PASSAGE SHOWN
A little introduction
Everything started from an non-planing stuff done on #opsyria. To give you some
context, we have a bot there, named ii, that's help us with information
management.
Birth and death of a bot
ii's birth dates back to the second phase of opsyria, the phase were we go wild
and try to get some contacts with Syrians. It was first a greetings bots,
telling new comers some safety tips in Syrian (because we still do not speak
Syrian).
Then, we fired up a tweeter account, and so, we add twitter functions to ii. And
status.net also (for our status.net platform). And then,
we added it the possibility to repeat interesting stuff ii saw on those platform
(publishing on IRC the thing he saw in its following list on both platforms).
Then, we had some problem with the micro bloging thing. 140 characters is short,
especially when you use arabic and weird unicode chars. So, we build a news
functionality, that leads us to our news website where
we still publish real time news form the ground, due to our contacts help.
After that, things went crazy. Lots of videos were posted online and we
started indexing them. here came the videos functionality (and later on the
pics one, same thing, but with pictures) and we started building an index of all
videos related to Syrian events.
So, this is how we built on 6 month, our database of information, with dates,
places and comments of each videos, pictures or news we can find. We build
different websites using these and, one day, we realized that, it could be nice
for preservation of the data, to extract them from the website they are located
to be sure they will always be online.
We had fears that Syrian officials (or Assad's supporters) could manage to get
youtube or facebook accounts closed, and then have the videos unavailable and
lost for everyone.
The archiving idea
At the 28C3, we already had a somewhat big databases. And a script that could
download each video, and stores them on a website, as 'static file' with a
non-friendly user interface (apache directory listing) located here:
http://syria-videos.ceops.eu/
Some journalists just told us that it was nice, but not really usable (no way
to easily parse stuff, or to find events related to one particular date, and so
on). So, we started to think about how we could do that.
Parsing it by hand was out of questions, there was more than 600 videos, that is
more than 4GB of files to watch, and some of them are harsh and crude to watch.
Besides, we're still unable to understand arabic in the text, so the only data
we could use was the one in the flat files provided by ii.
Let's compile html
And, at the time, I was playing a lot with ikiwiki, which is a markdown
compilation to build static html page. So, I started looking at that. After all,
it can generate html5, so it should be easy to add some <video> tag inside a
template, generating the pages form flat text is easy to do in bash and then, I
just have to use git to push it and make the magic of ikiwiki works.
We will have pure html website, with smart URL, easily mirrorable (hey, no
?static=yes&wtf=ya&unknownparam&yetanotherfrckingstuff url, just 2012/02/11 for
the 11st of February of 2012 events page), with a tagging system and full html5.
This was the concept. And since ikiwiki provides a local.css system, we could
even asks gently and harass some designers to have a logo and some design around
it (I can leave with pure HTML, but a lot of people do like fancy and rounded
stuff...)

INSTRUCTION
Can you print, word for word, the stretch of the #opsyria post from "The archiving idea" through "provided by ii."? The lines that come next are drawn from a separate source, unrelated to the #opsyria post.

RECORDED INFORMATION
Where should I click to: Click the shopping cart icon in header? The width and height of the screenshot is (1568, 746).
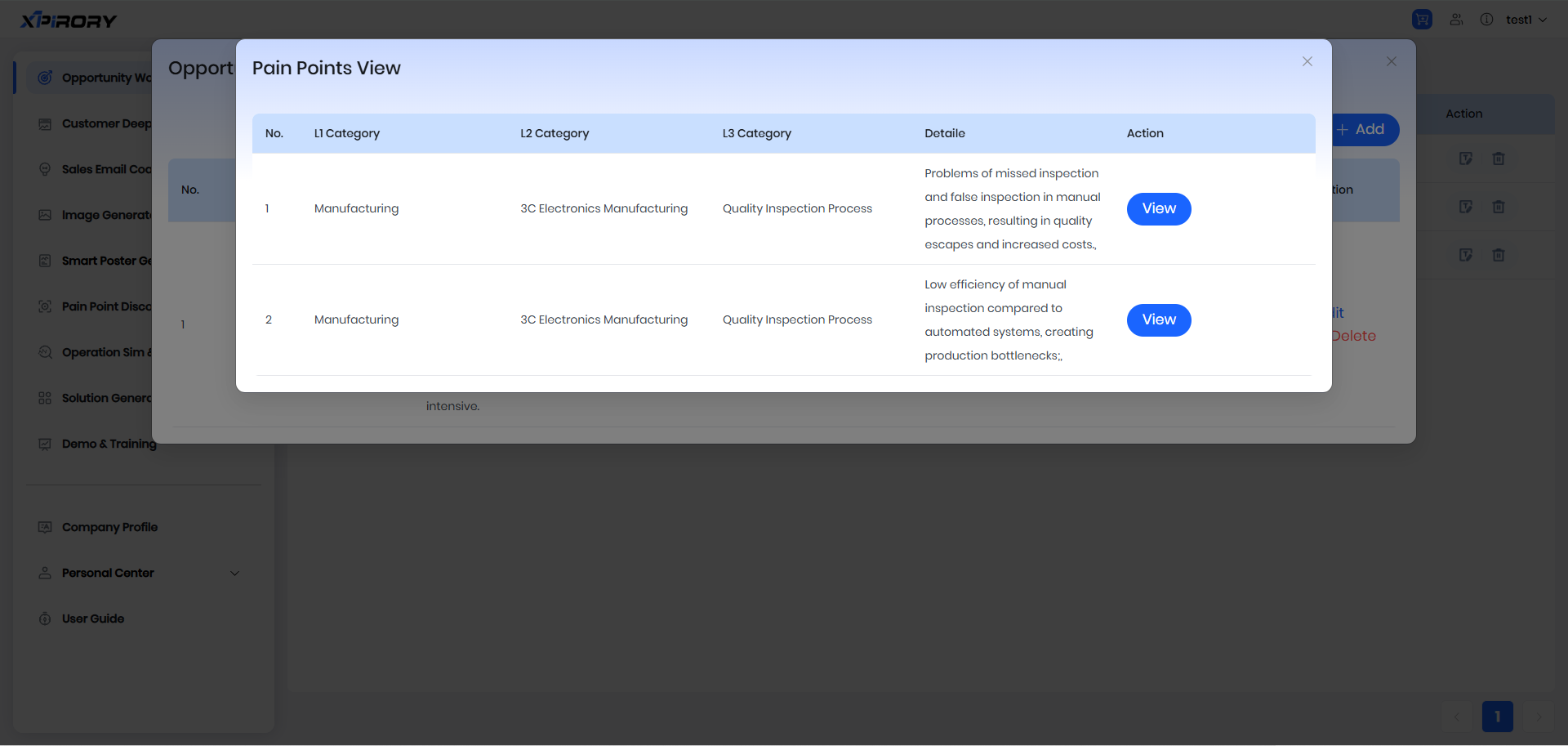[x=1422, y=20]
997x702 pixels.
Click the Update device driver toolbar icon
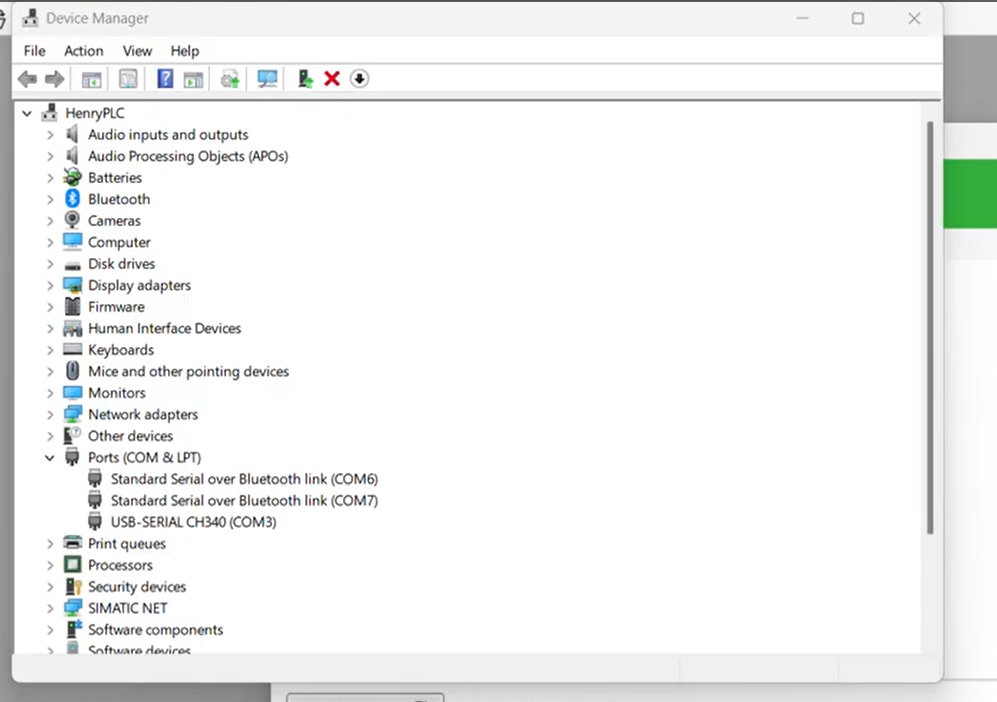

FULL ANSWER
The archiving idea
At the 28C3, we already had a somewhat big databases. And a script that could
download each video, and stores them on a website, as 'static file' with a
non-friendly user interface (apache directory listing) located here:
http://syria-videos.ceops.eu/
Some journalists just told us that it was nice, but not really usable (no way
to easily parse stuff, or to find events related to one particular date, and so
on). So, we started to think about how we could do that.
Parsing it by hand was out of questions, there was more than 600 videos, that is
more than 4GB of files to watch, and some of them are harsh and crude to watch.
Besides, we're still unable to understand arabic in the text, so the only data
we could use was the one in the flat files provided by ii.